## What you have to do:
Render the items from the line containing "How do I perform: Click" through the end of the items as a Markdown table with columns Row and Line, one numbered row per line and no blank lines. Leave the pictures out.

[begin Material]

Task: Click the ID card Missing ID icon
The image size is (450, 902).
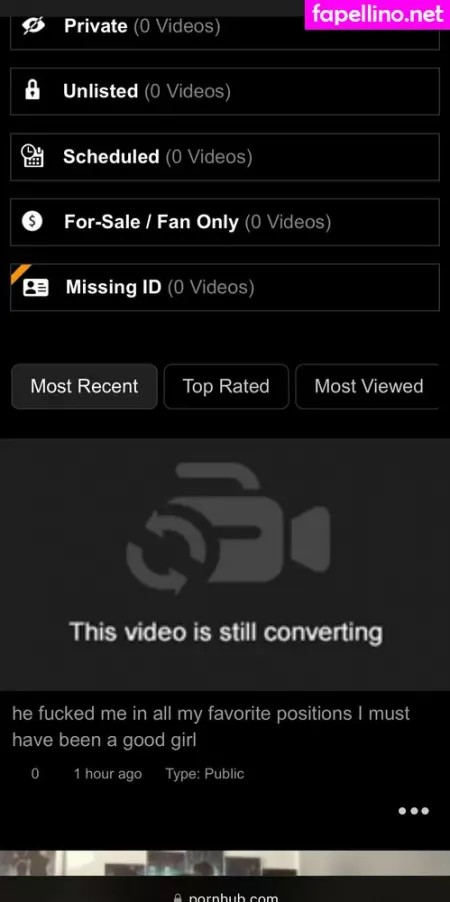Action: pyautogui.click(x=36, y=287)
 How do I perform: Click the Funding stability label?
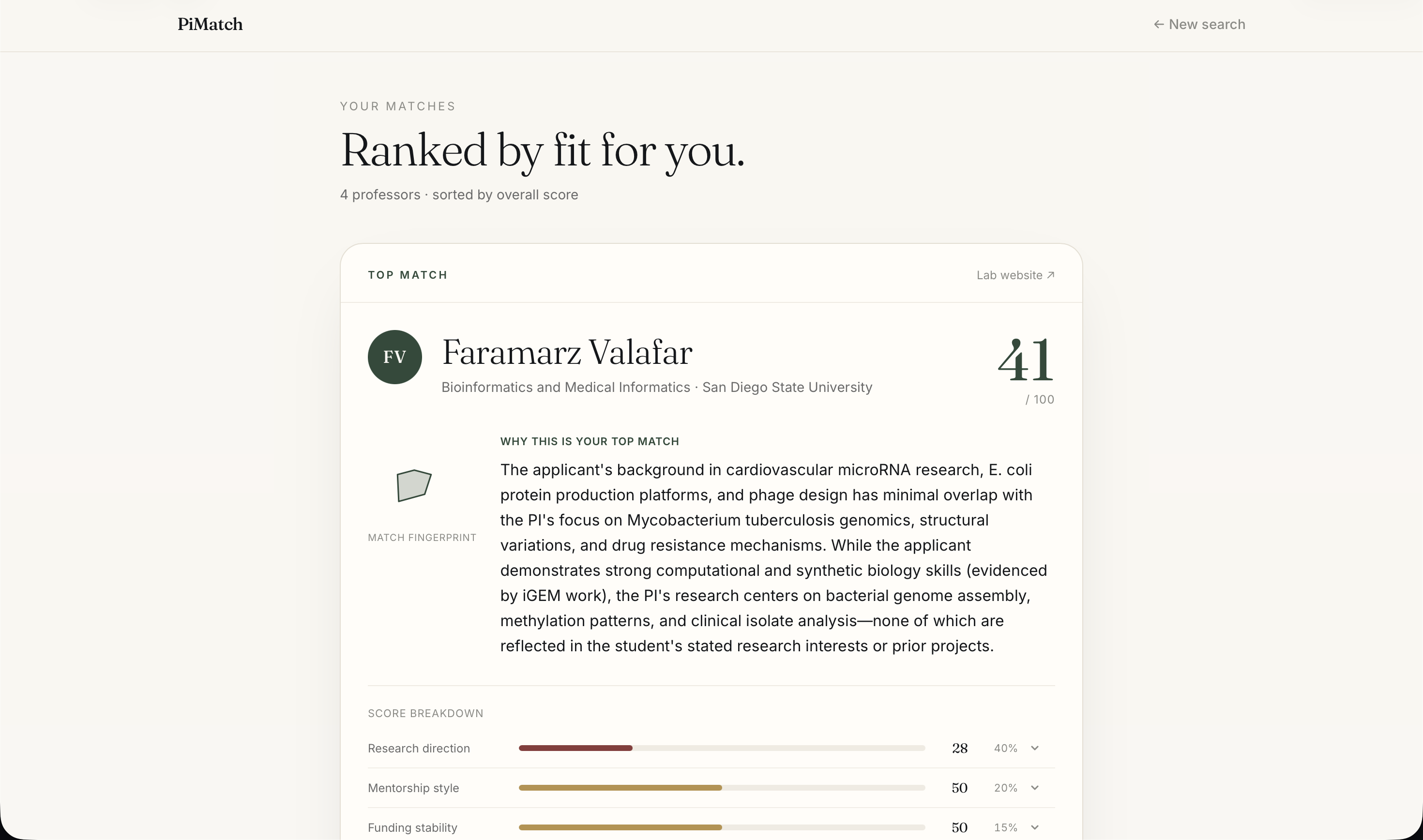point(412,827)
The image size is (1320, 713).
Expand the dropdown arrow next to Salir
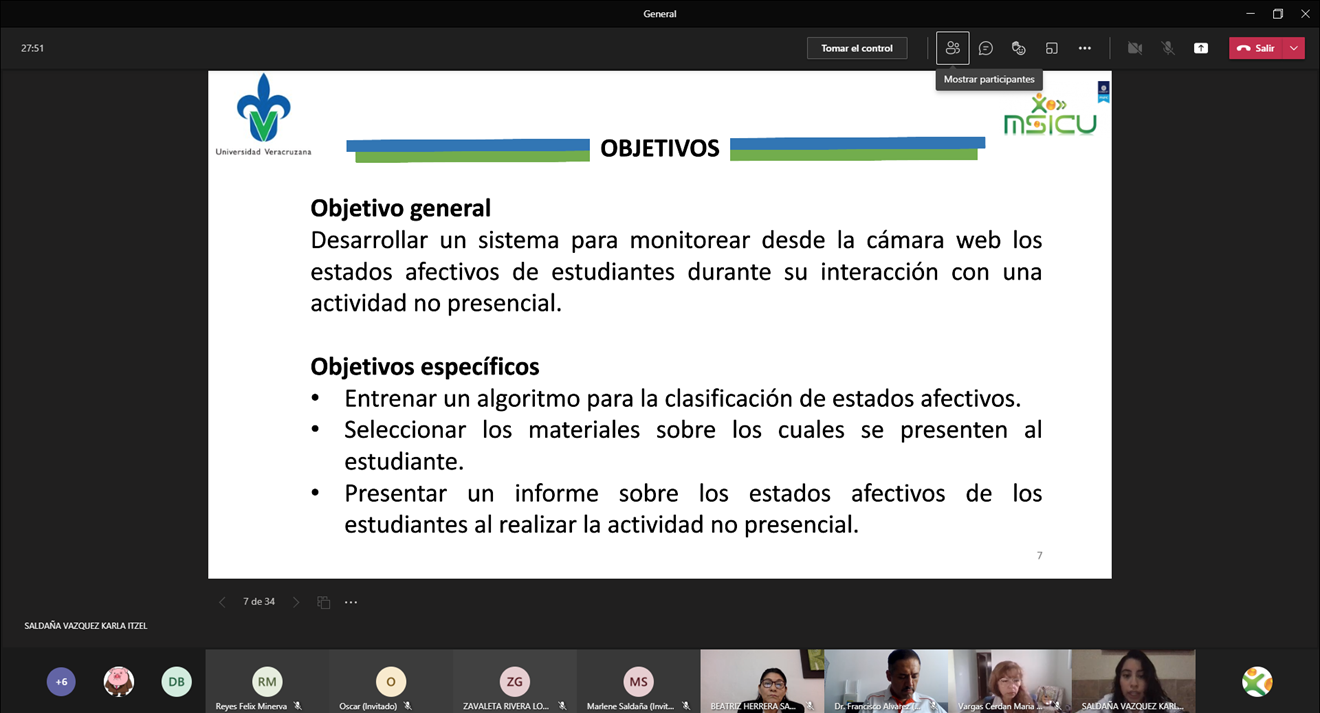click(x=1295, y=48)
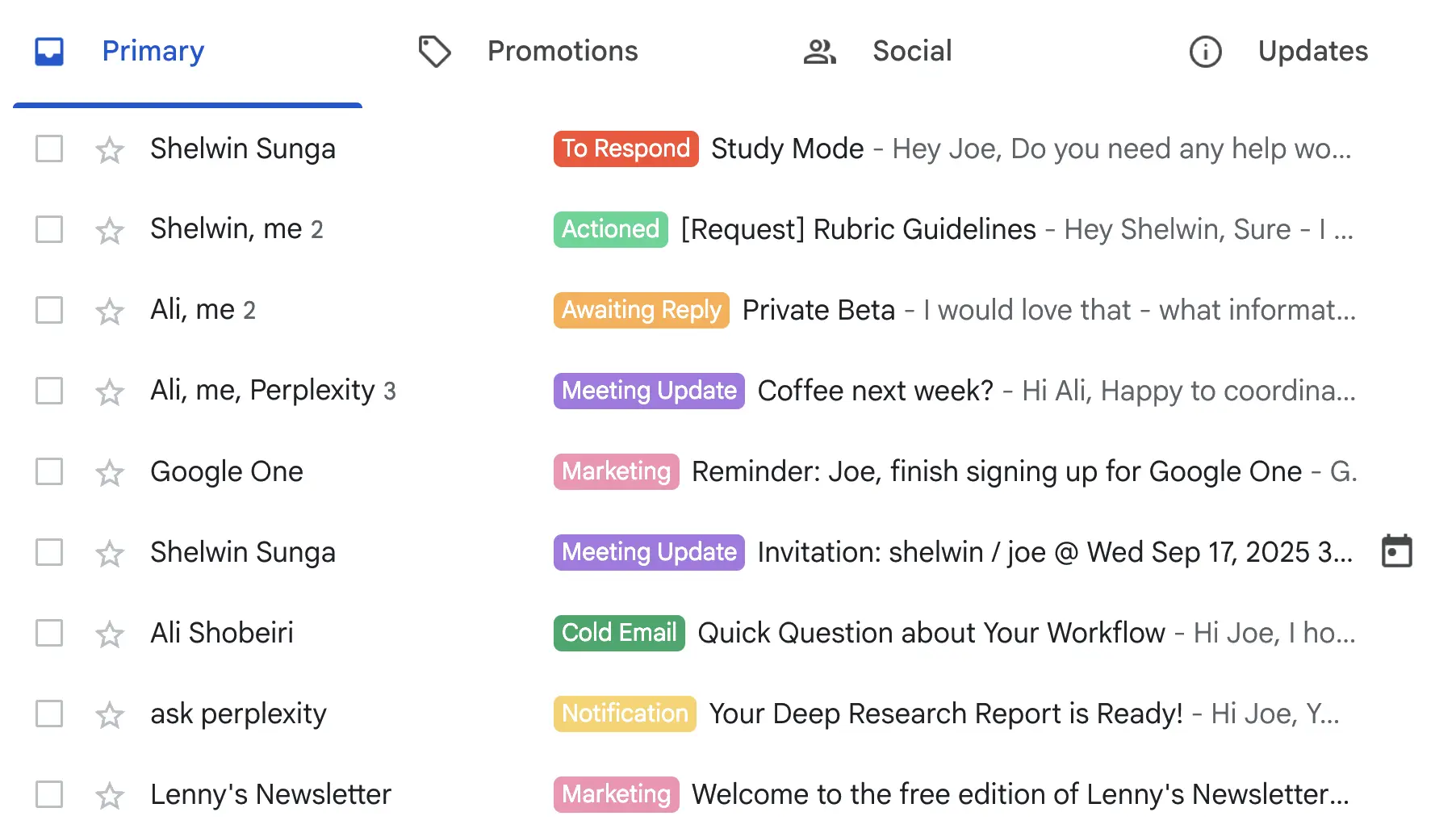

[end Material]

## Solution to this problem:
| Row | Line |
|---|---|
| 1 |  How do I perform: Click the Funding stability label? |
| 2 | point(412,827) |
| 3 | The image size is (1320, 713). |
| 4 | Expand the dropdown arrow next to Salir |
| 5 | click(x=1295, y=48) |